Le véritable danger d’une contestation d’interprétations trop extensives d’exemptions vient moins des assujettis (qui généralement ne s’en plaignent pas malgré l’accroissement de la charge administrative) que de la Commission européenne qui risque d’y voir une manière de réduire la participation d’un Etat membre particulier au budget de l’Union.

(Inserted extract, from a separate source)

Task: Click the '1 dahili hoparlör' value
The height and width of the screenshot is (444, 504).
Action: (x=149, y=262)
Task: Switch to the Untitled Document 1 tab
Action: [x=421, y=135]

Le régime de report de paiement pour les collaborateurs : une exemption cachée ? La circulaire du 20 novembre 2013 contient une mesure optionnelle ou faculatitive de report de paiement de la taxe pour les prestations des collaborateurs et des stagiaires. Ces derniers doivent s’identifier à la TVA, mais c’est leur bureau qui émet une facture et paie et déduit la TVA dans la même déclaration périodique à la TVA. Contrairement à la procédure de self-billing organisée par la directive et le Code25, le prestataire de services ne paie pas la TVA au Trésor et il renonce « volontairement » à son droit à déduction de la TVA grevant les frais. Autre particularité que l’on ne retrouve pas dans le Code, serait que ce régime est cumulable avec le futur régime des petites entreprises dont le seuil devrait être porté de 5 580 EUR à 15 000 EUR. L’intérêt de cette procédure mérite d’être examinée au cas par cas pour le motif que dans le régime légal, la TVA qui est facturée par le collaborateur est déductible immédiatement et constitue un montant qui sera soustrait de la TVA à verser au fisc par le cabinet quelques jours plus tard.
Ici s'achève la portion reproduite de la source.